Your instructions
Leaving out all images, return the entries below exactly.

Records to use
****************************************

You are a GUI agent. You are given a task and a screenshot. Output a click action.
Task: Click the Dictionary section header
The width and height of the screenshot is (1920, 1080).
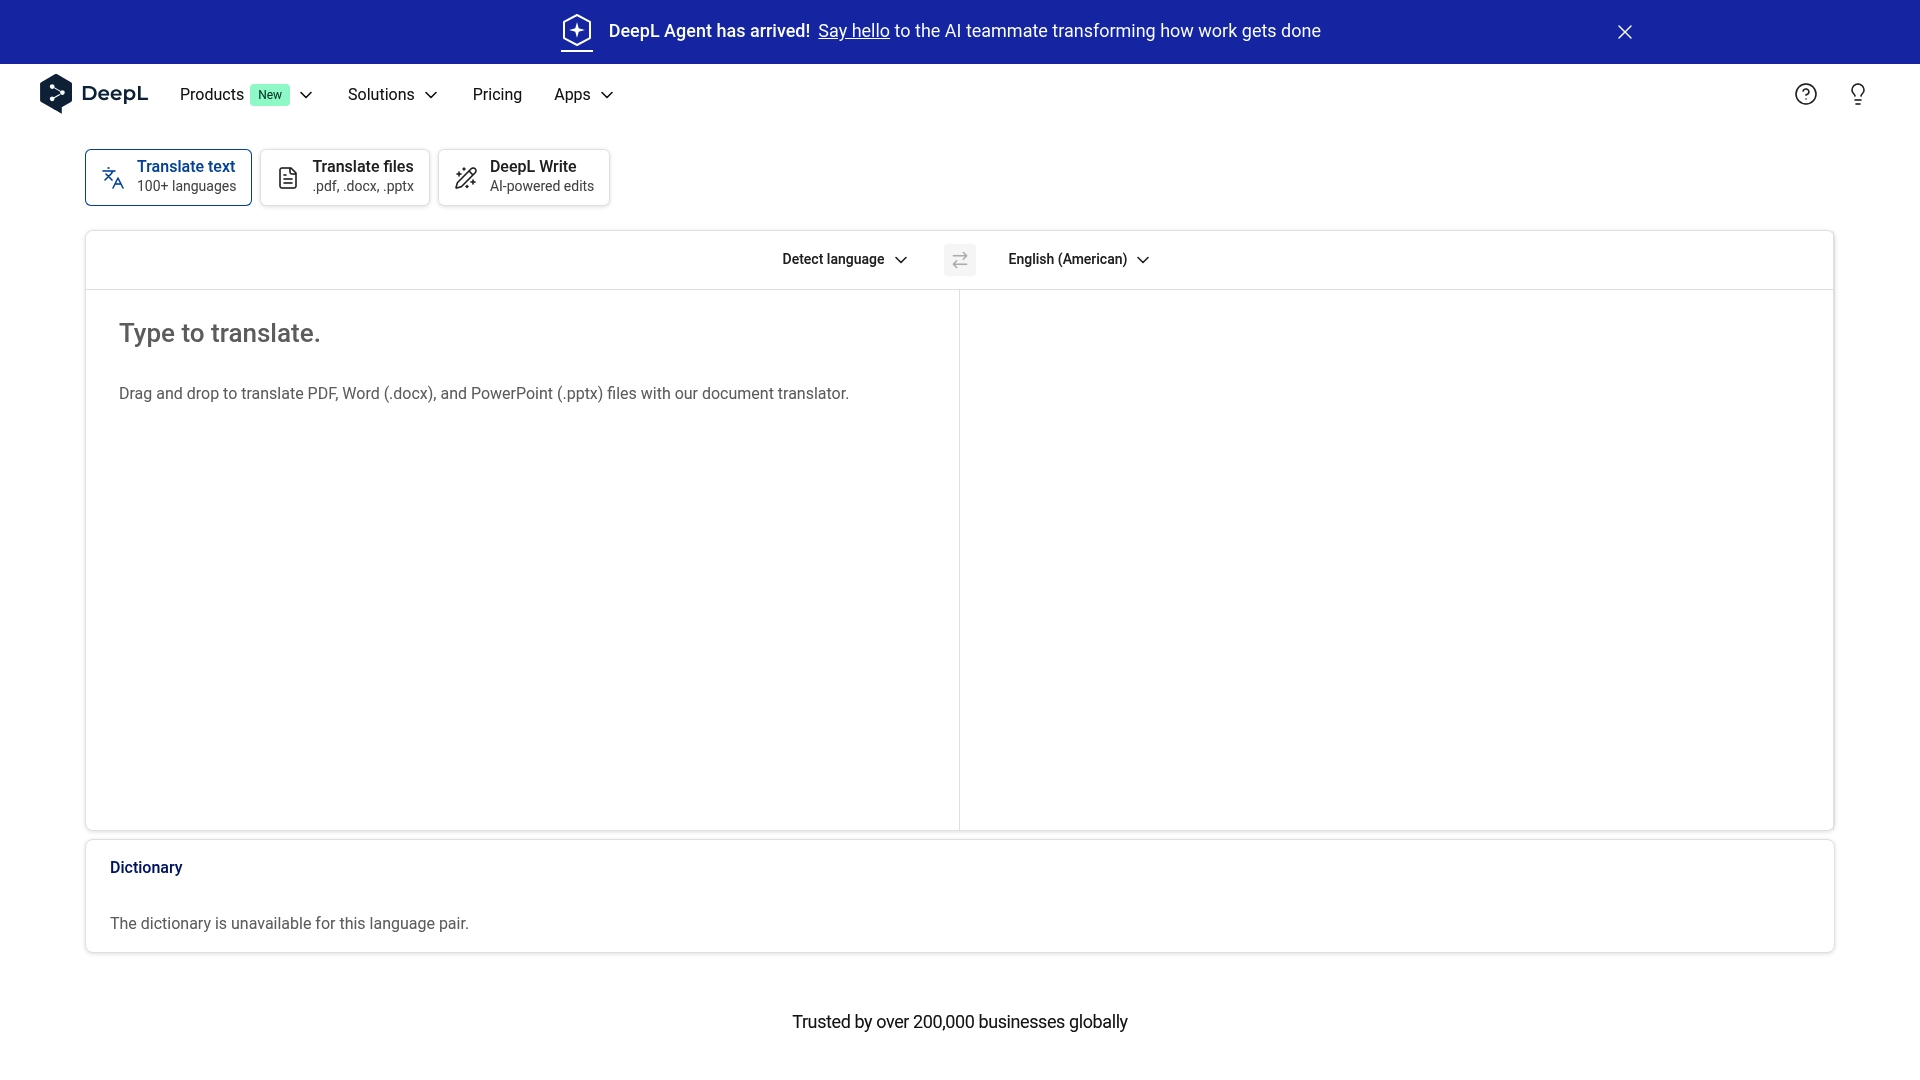146,867
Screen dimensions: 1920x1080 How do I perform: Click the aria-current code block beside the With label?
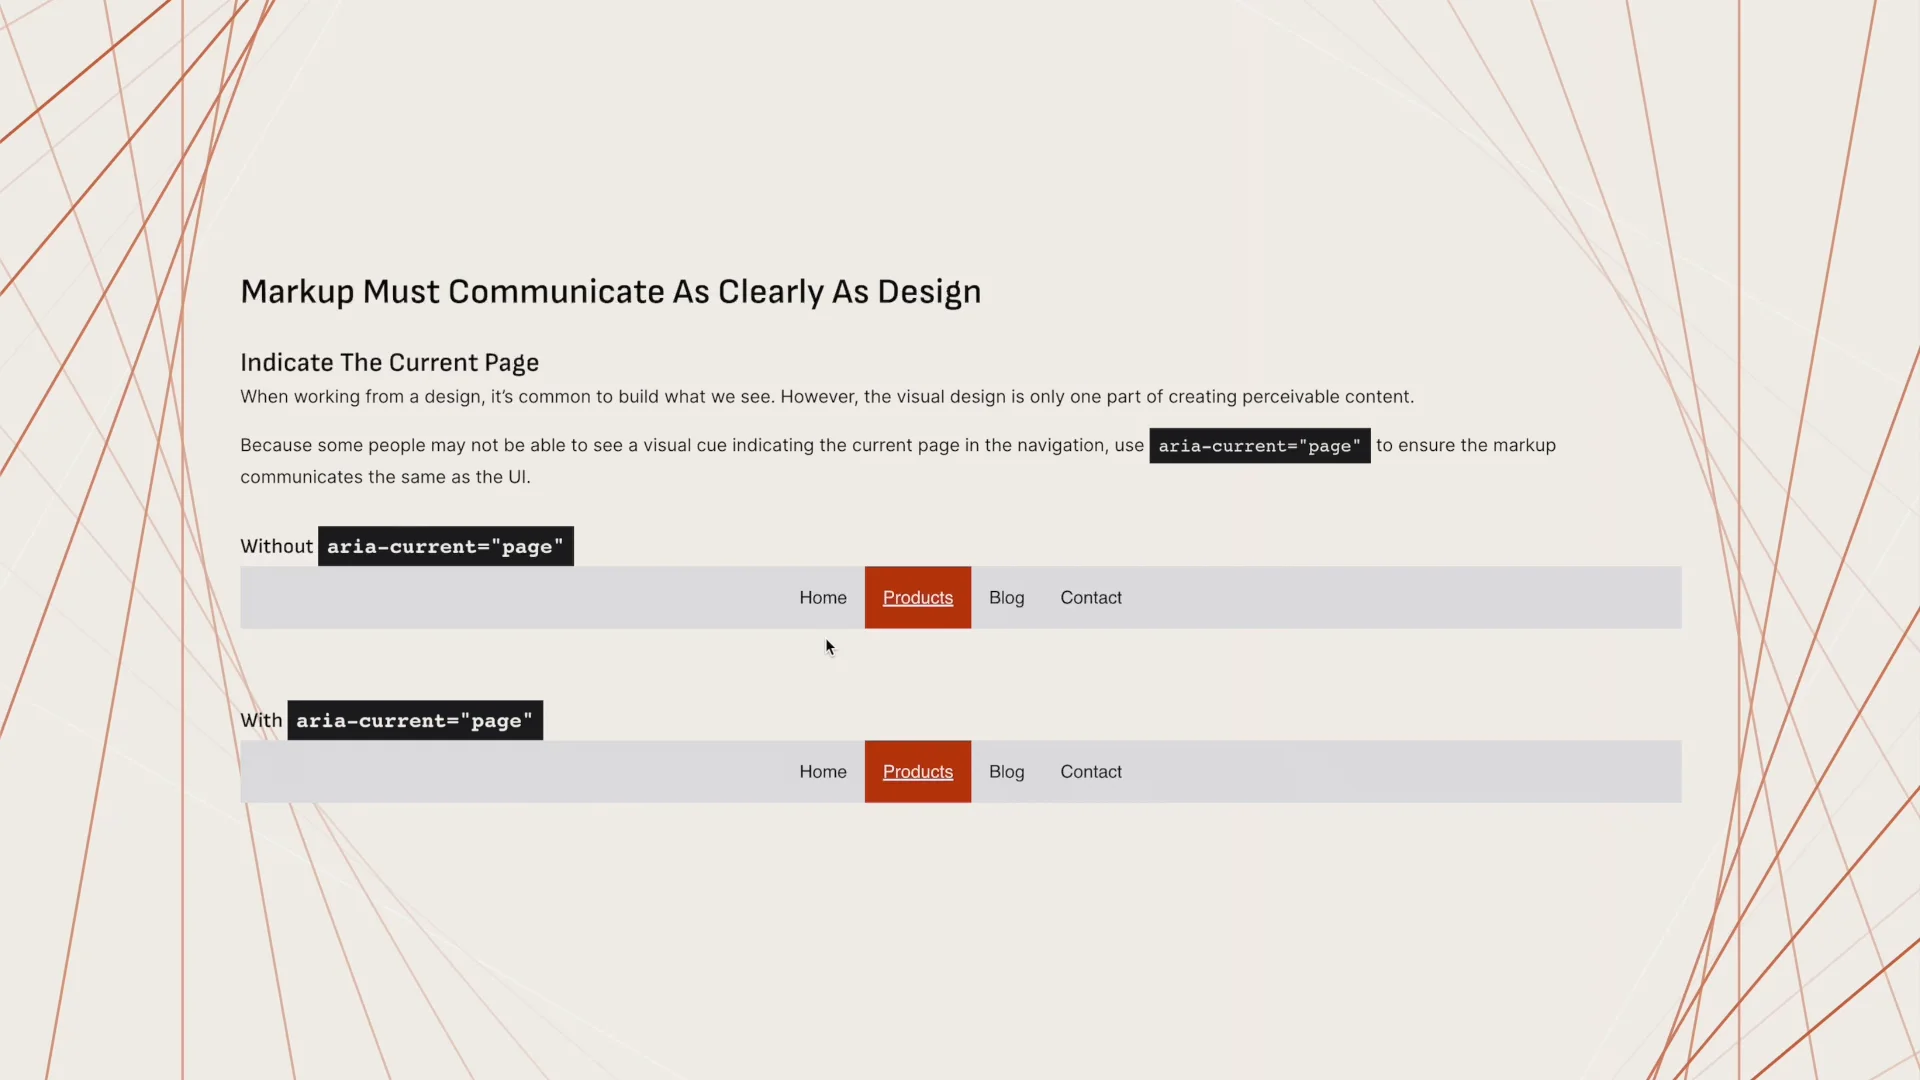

****************************************

Worked solution
You are a GUI agent. You are given a task and a screenshot. Output a click action.
Task: Click the Dictionary section header
The width and height of the screenshot is (1920, 1080).
146,867
Screen dimensions: 1920x1080 How do I perform: Click the aria-current code block beside the With label?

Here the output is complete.